The Challenges of Social Media and HIPAA Compliance
While digital technology and marketing are vital for your brand, they can also get you in trouble under the Health Insurance Portability and Accountability Act (HIPAA). The news is consistently reporting data breaches from the medical community, many of which arise out of physicians’ use of social media. The key takeaway here is that most of these instances could have been avoided.
Sharing too much information on social media platforms can have devastating if the patient-specific information is shared. To better understand how social media and HIPAA violations in your medical practice should be handled, we have put together a few tips. To gather some expert insight into promoting your health practice through technology correctly we spoke with St. Louis Chiropractor, Vital Force. They gave us a few prevention tips that you will read below and stated, “The most important thing to remember is that even an innocent post on social media can get you in trouble with HIPAA, state privacy laws and state chiropractic boards.”
Typical examples of digital marketing HIPAA violations include:
- Posting verbal “gossip” about a patient to unauthorized individuals, even if the name is not disclosed.
- Sharing of photographs, or any form of PHI without written consent from a patient.

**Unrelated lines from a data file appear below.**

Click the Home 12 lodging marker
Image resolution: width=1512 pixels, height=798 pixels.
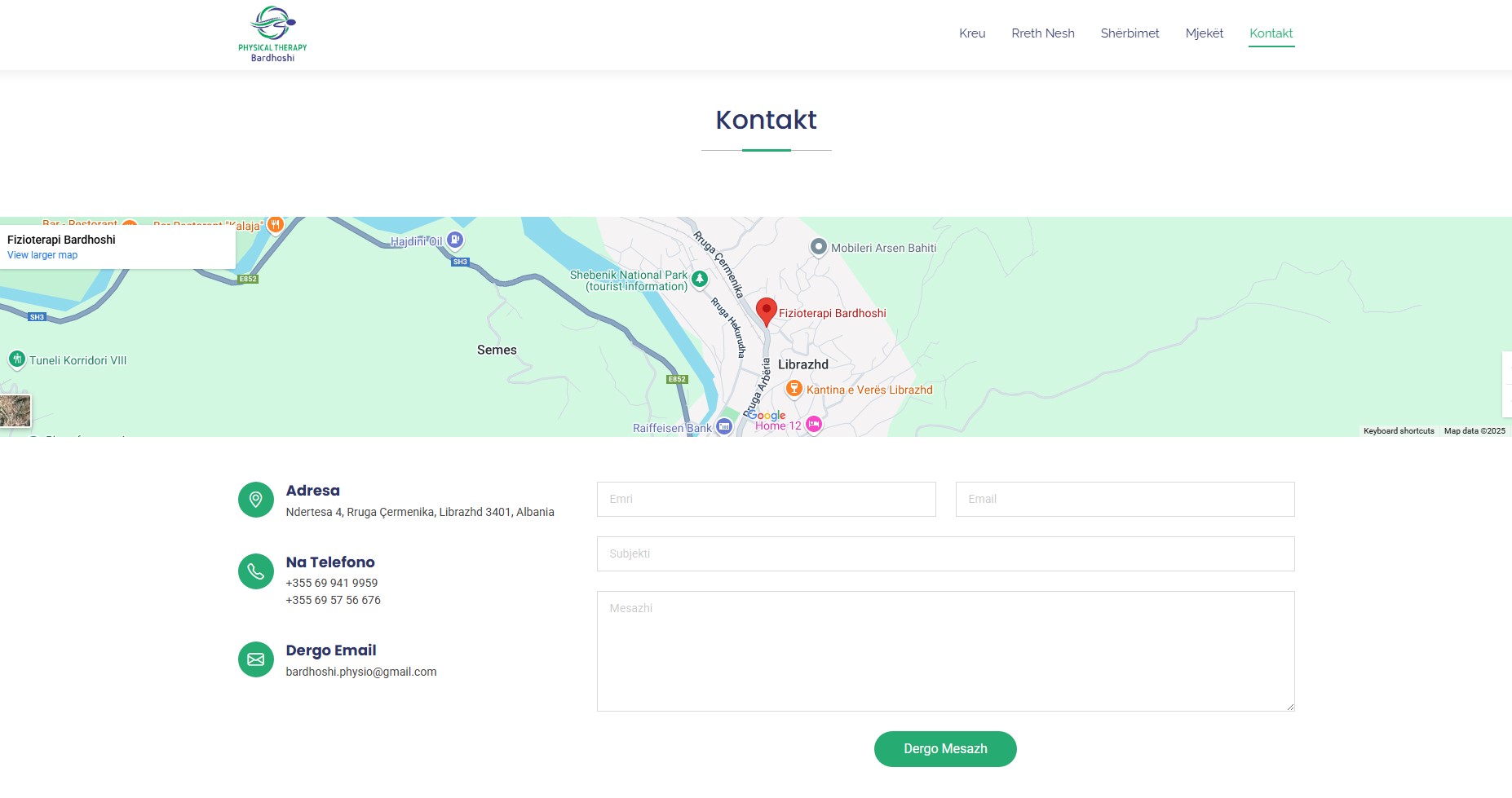[x=813, y=424]
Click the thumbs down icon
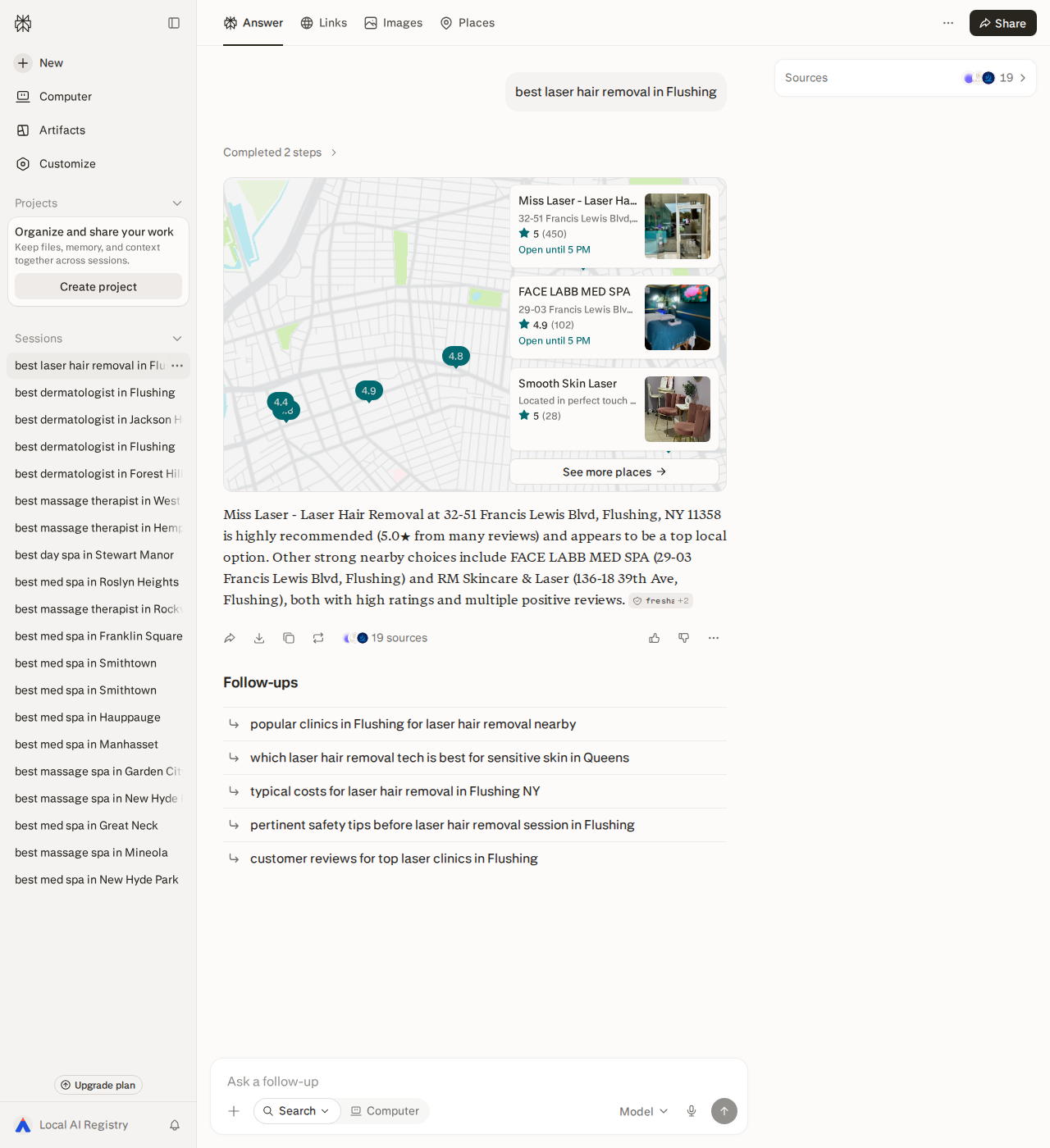The width and height of the screenshot is (1050, 1148). click(684, 638)
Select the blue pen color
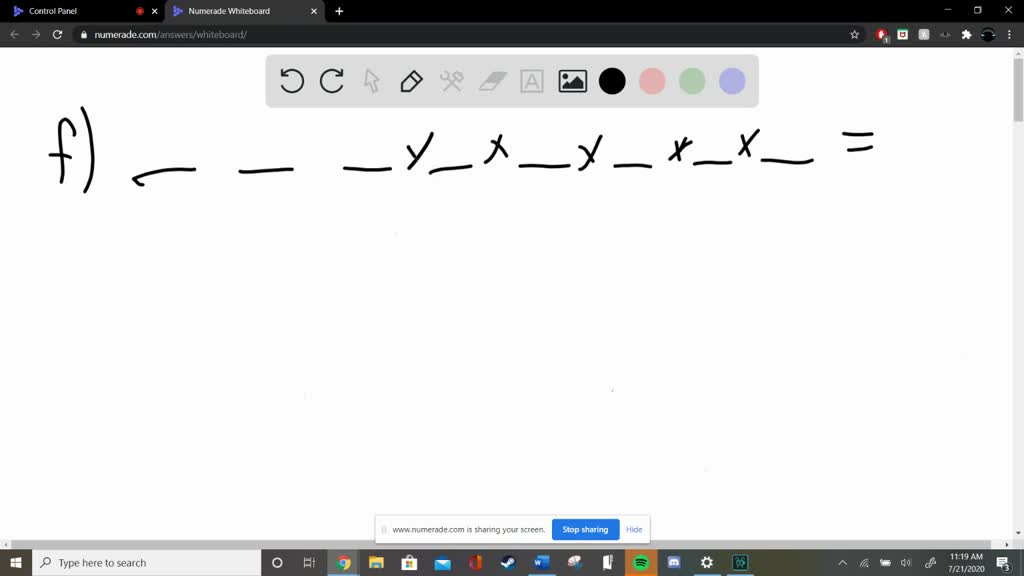Screen dimensions: 1024x576 click(x=732, y=81)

- A mistaken belief that posts are private or have been deleted when they are still visible to the public. Even if you have something set on private, don’t post it.

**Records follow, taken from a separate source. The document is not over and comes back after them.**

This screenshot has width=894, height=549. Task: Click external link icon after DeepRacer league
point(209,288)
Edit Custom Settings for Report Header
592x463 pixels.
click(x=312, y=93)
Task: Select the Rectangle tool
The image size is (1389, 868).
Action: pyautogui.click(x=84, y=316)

- Sharing of seemingly innocent comments or pictures, such as a workplace photo which happens to have visible patient files in the image.

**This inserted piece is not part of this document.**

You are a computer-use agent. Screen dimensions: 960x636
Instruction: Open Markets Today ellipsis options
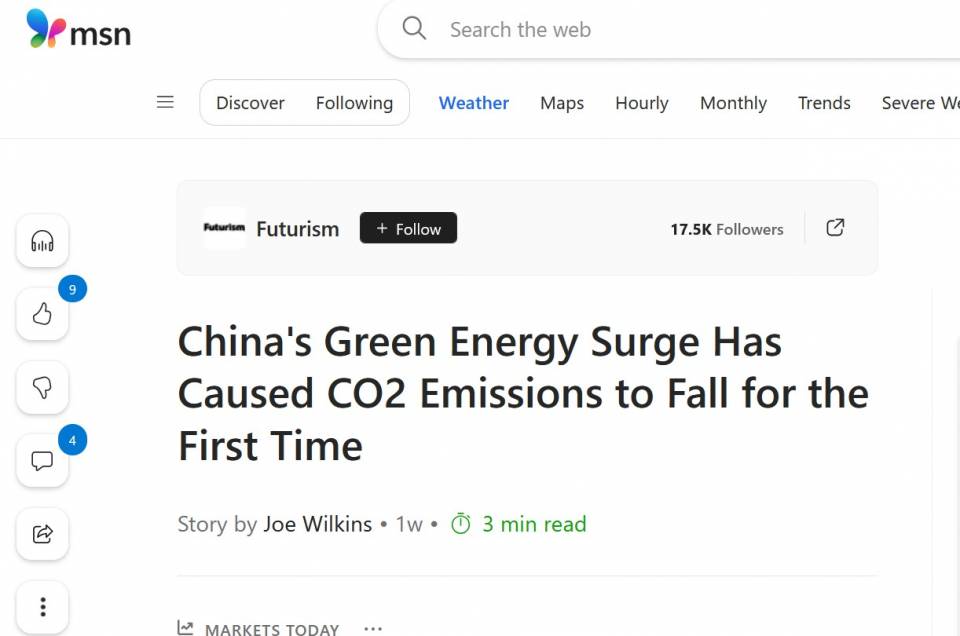click(372, 629)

What You Can Do to Prevent a Social Media and HIPAA Compliance Violation:
- Train Employees. Make sure to train all employees thoroughly on HIPPA Privacy. Even employees that don’t normally have the task of marketing or posting on social media should understand the policy. If you don’t already have a policy written, Healthcare Compliance Pros created a sample Social Media Policy you can use that can be customized based on your organization’s specific social media guidelines.
- Don’t post anything about patients without them knowing and allowing. If you wouldn’t say something in a packed elevator or busy lunch spot, don’t post it online.
- Keep your personal and professional lives separate. Do not friend request patients from your personal accounts or like and comment on their posts. Have your posts set so that only your Facebook friends can view them and make sure you stay up to date on the ever-changing privacy settings.
- Don’t share or engage with others posts that are not HIPAA compliant. Including, liking, sharing, retweeting, commenting, etc. You don’t want your name on something that could be penalized.
By providing communication and training to employees regarding potential mistakes while using online marketing, your organization will ensure technology a powerful tool for sharing information, experiences and expanding your business.